The Supreme Court expanded this corporate-owned judicial system to include suits involving ordinary consumers in the 1980s, and a 2001 decision, Circuit City v. Adams, removed any doubt that a worker’s basic right to be free from discrimination could be left in the hands of a privatized arbitrator. Since then the justices have continued to enhance corporate America’s power to shift lawsuits into the privatized judiciary.
This term, the justices could permit forced arbitration agreements that are even more lopsided in favor of corporations than agreements the Court already endorsed. In AT&T Mobility v. Concepcion the Court will decide whether corporations can also force consumers to sign away their right to bring a class-action lawsuit before the arbitrator in addition to forcing consumers into a privatized justice system.
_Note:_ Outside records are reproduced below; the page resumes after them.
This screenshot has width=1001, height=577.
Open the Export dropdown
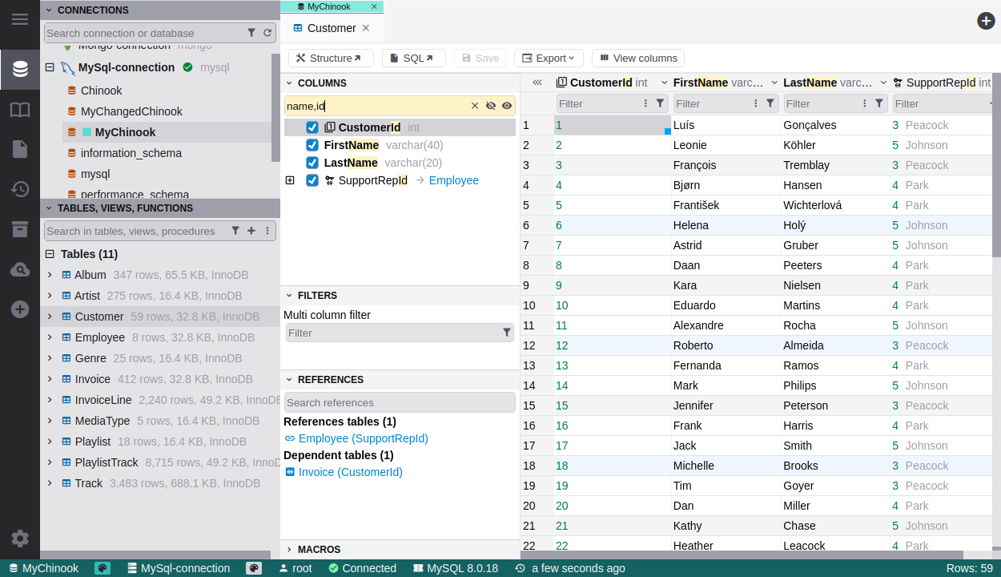[549, 58]
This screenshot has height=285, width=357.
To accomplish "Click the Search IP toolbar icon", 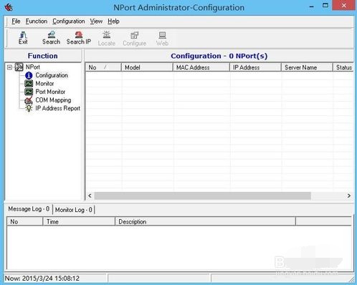I will tap(79, 34).
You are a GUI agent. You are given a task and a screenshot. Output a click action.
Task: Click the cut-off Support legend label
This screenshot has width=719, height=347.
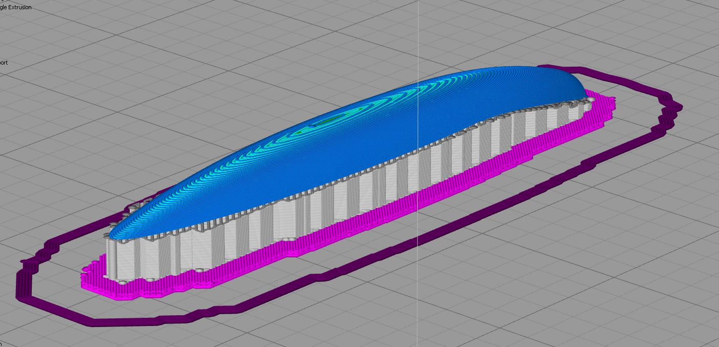click(4, 63)
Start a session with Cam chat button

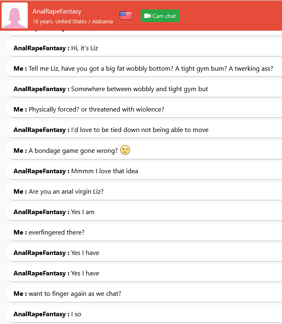(x=160, y=16)
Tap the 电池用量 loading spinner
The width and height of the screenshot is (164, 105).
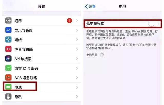pyautogui.click(x=101, y=55)
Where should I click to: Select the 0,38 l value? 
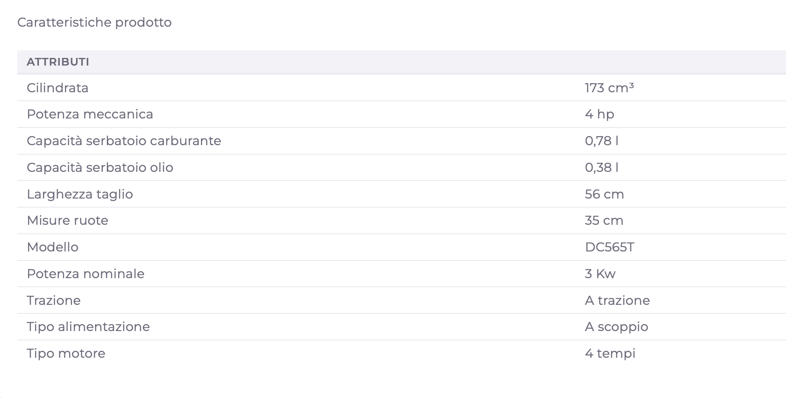pyautogui.click(x=602, y=167)
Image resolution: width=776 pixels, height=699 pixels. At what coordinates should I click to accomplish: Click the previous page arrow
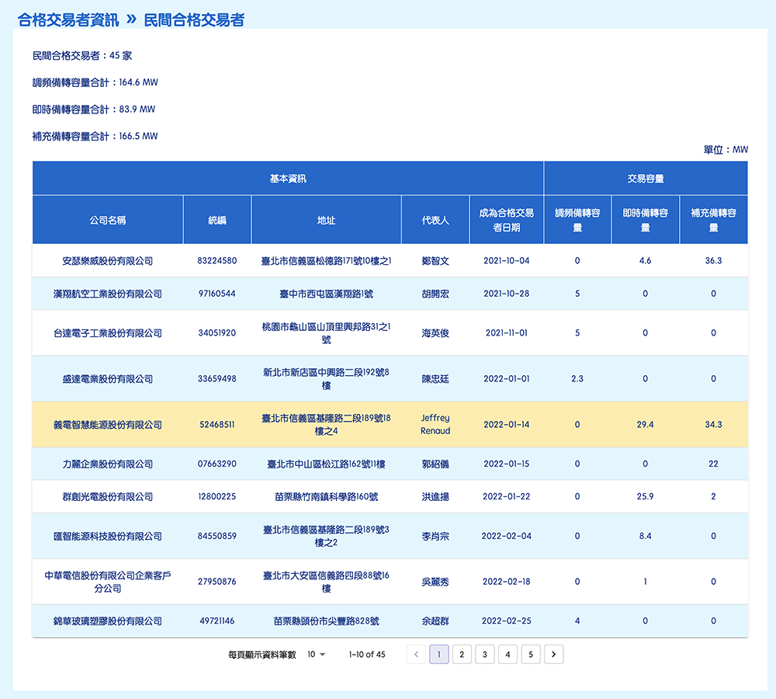coord(416,655)
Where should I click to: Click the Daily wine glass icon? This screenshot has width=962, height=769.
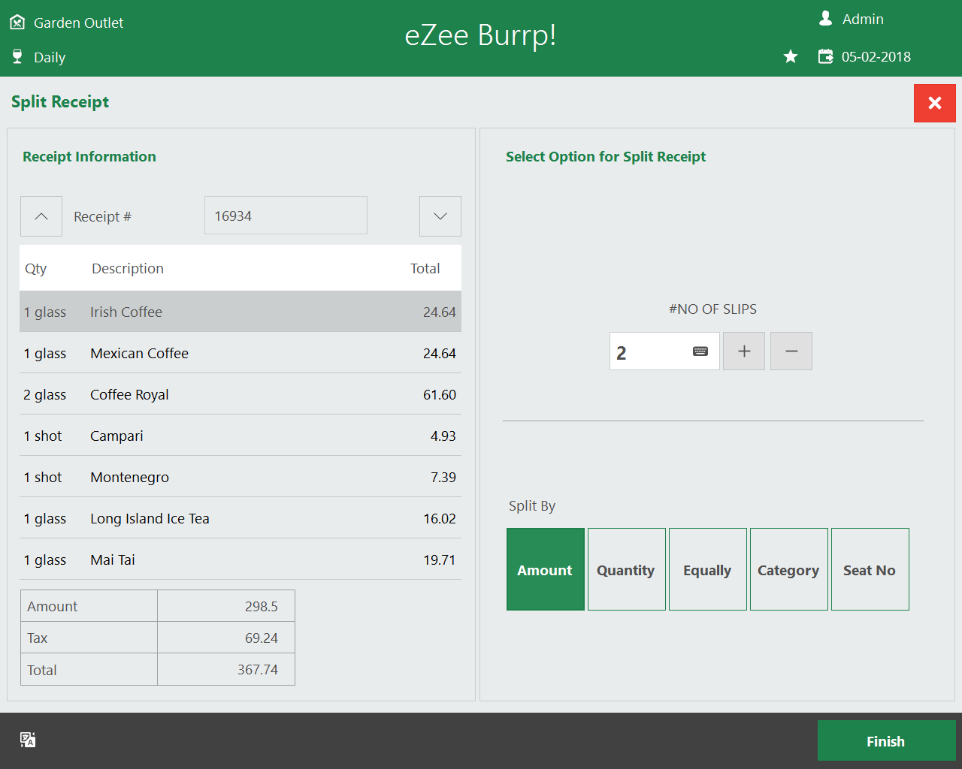(x=17, y=57)
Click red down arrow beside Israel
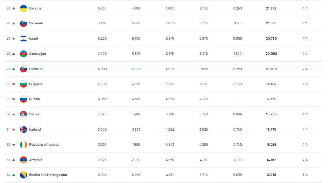This screenshot has height=183, width=328. point(14,39)
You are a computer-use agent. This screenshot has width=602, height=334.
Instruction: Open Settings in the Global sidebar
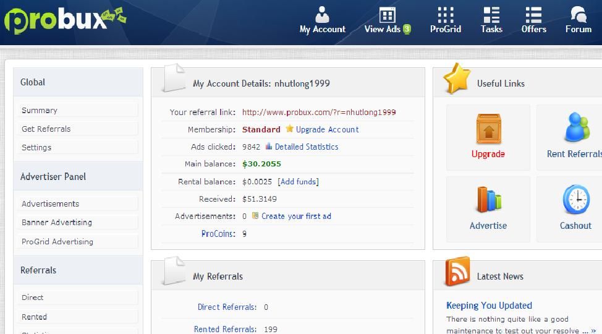click(36, 147)
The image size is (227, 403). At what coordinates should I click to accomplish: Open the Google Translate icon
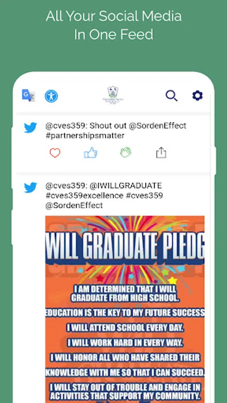tap(28, 96)
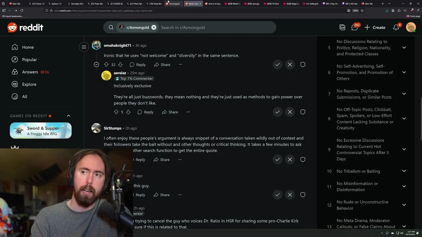Go to Popular in sidebar
The image size is (422, 237).
click(x=29, y=60)
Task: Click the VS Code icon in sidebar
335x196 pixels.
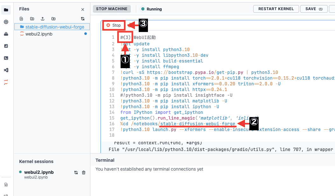Action: pos(6,70)
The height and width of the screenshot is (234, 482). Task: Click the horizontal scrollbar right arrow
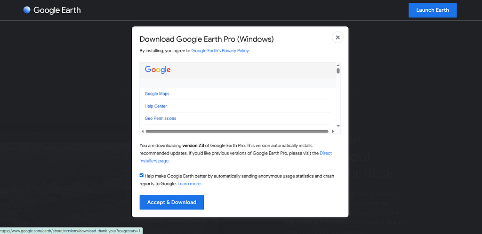tap(333, 131)

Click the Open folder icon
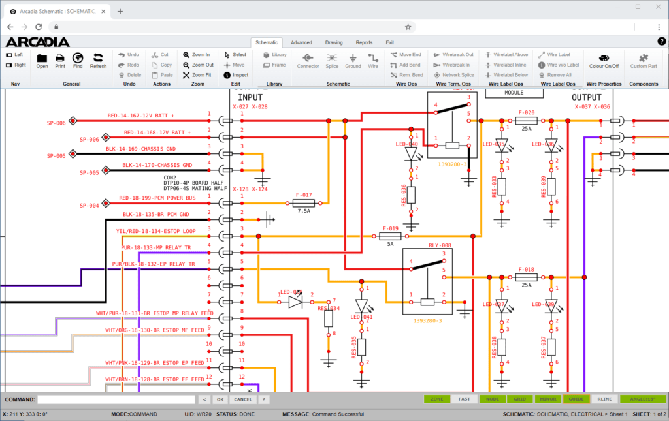tap(42, 58)
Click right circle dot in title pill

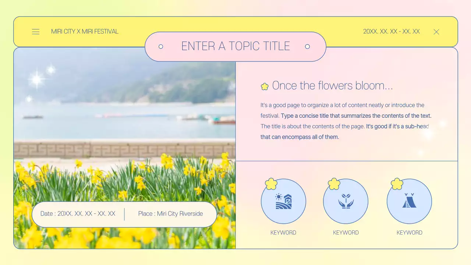tap(307, 46)
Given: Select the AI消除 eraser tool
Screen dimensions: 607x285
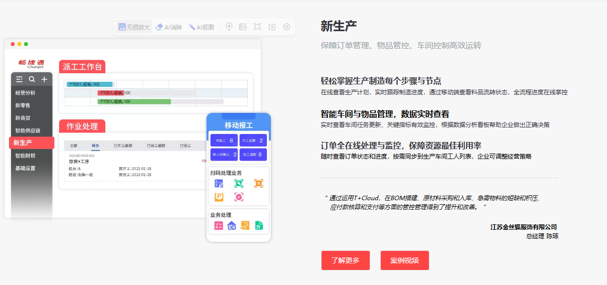Looking at the screenshot, I should pos(169,27).
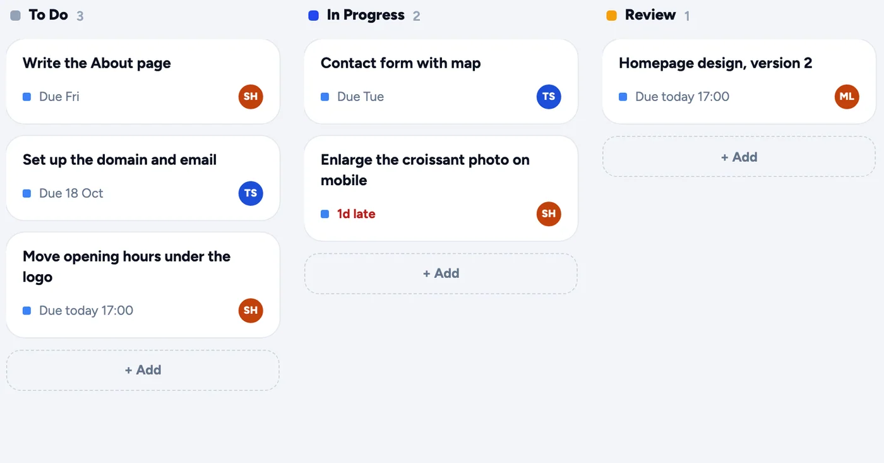
Task: Click blue label square beside Due Fri
Action: (27, 97)
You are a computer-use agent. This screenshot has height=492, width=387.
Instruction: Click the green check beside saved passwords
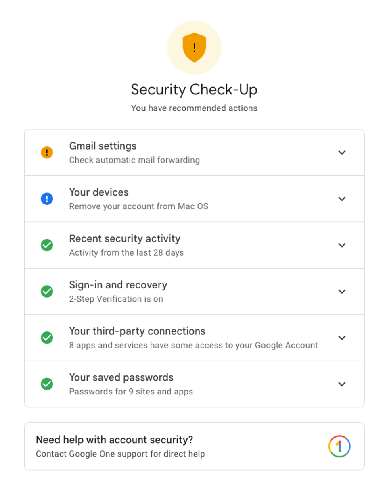(x=47, y=384)

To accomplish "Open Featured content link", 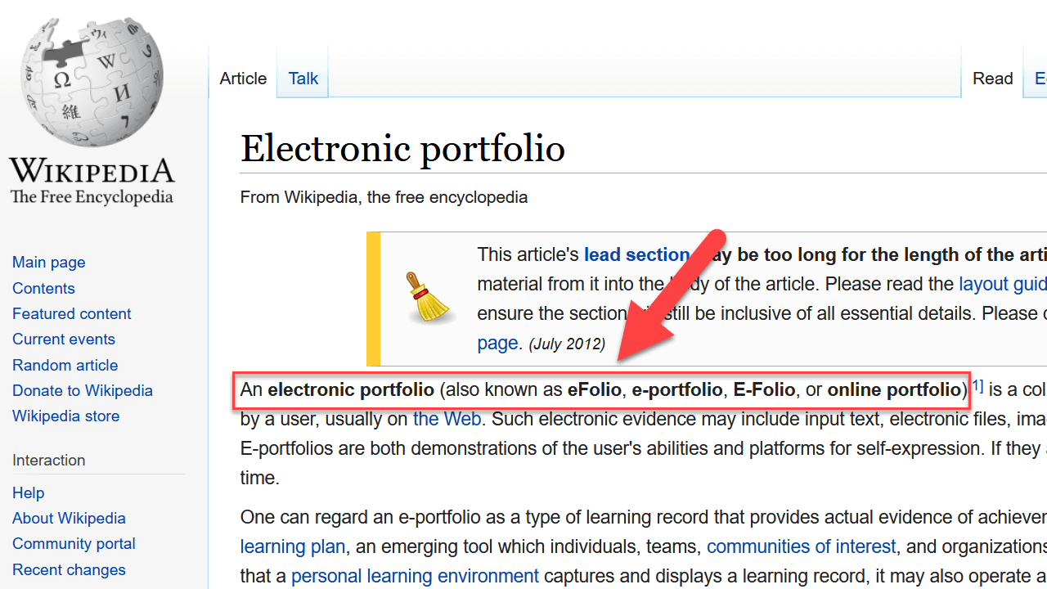I will [x=72, y=313].
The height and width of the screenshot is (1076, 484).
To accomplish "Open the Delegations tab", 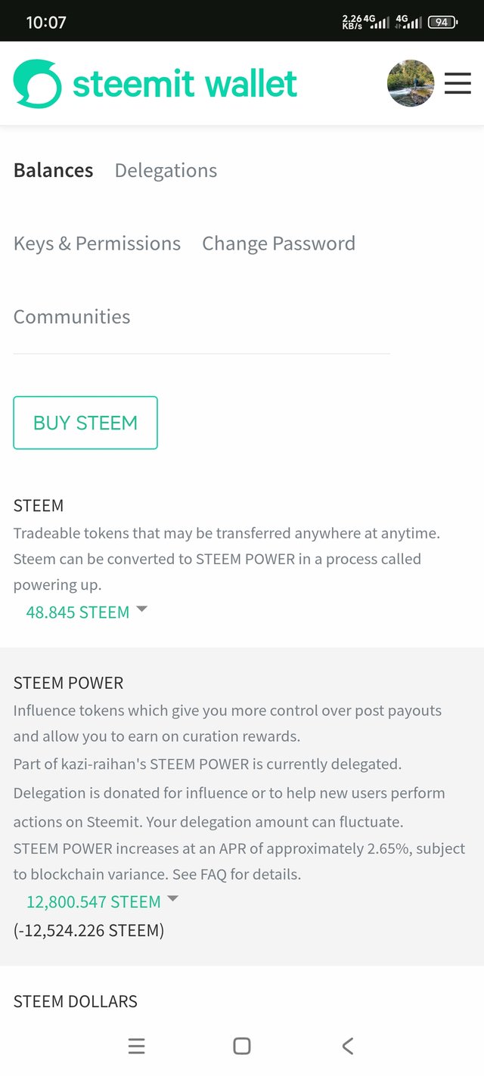I will pos(166,171).
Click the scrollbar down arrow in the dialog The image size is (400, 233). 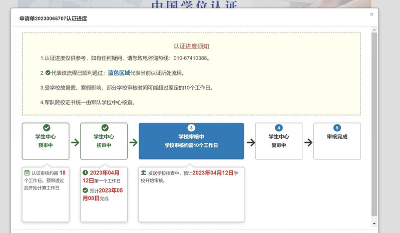374,223
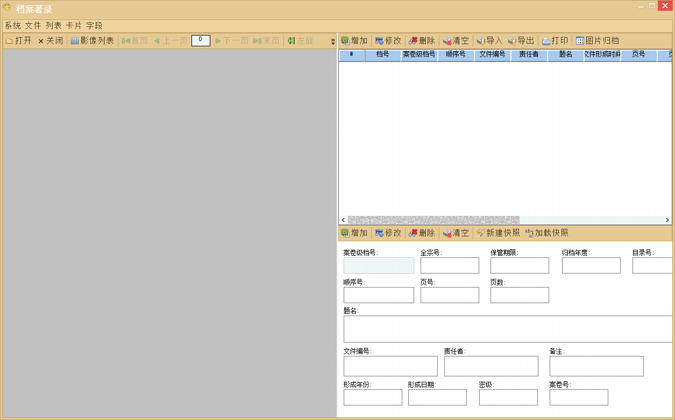Sort by the 题名 column header

click(x=565, y=54)
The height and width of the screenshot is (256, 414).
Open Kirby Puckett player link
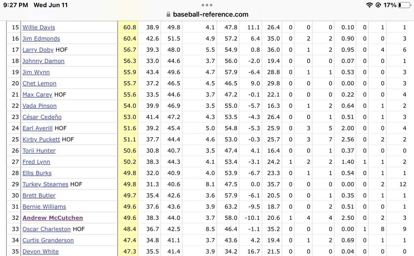click(x=41, y=139)
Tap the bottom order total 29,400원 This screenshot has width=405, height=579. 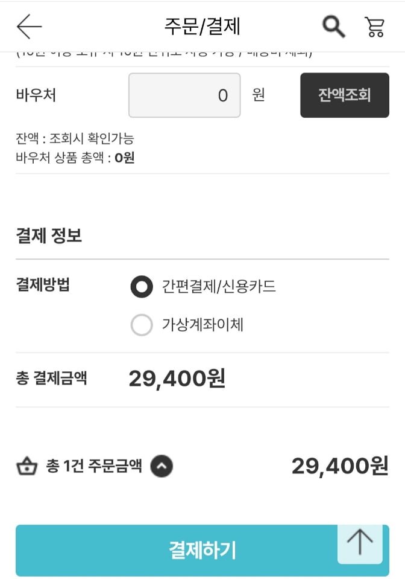(340, 466)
Class-action lawsuits are especially important in cases like Concepcion, where the amount of money at stake is very small—in this case only about $30. If a company cheats one person out of $30,000 that person is likely to sue and the company is likely to be held accountable for its actions. If the company cheats 1,000 people out of $30, however, most of these individuals will decide that the small loss is not worth a lawsuit—and the company will get off nearly scot free.
Class-action lawsuits enable many people with small dollar losses to join together in a single suit, and they make sure that corporate America cannot continuously break the law a few dollars at a time. Yet Concepcion could allow corporations to force consumers to sign both a forced arbitration agreement and a no-class-action agreement—a step that would further erode ordinary Americans’ power to hold big-moneyed interests accountable for lawbreaking.
John Roberts’ Supreme Court is the Court of Citizens United (which ruled that corporations are permitted to spend unlimited amounts of money on independent political advertising in U.S. elections), Ledbetter, and forced arbitration. Barring a few exceptions the Court has championed corporate interests at ordinary Americans’ expense. This term presents the justices with a few opportunities to correct past mistakes, but it also provides them far more opportunities to further shield corporations from the law.
Ian Millhiser is a Policy Analyst with American Progress.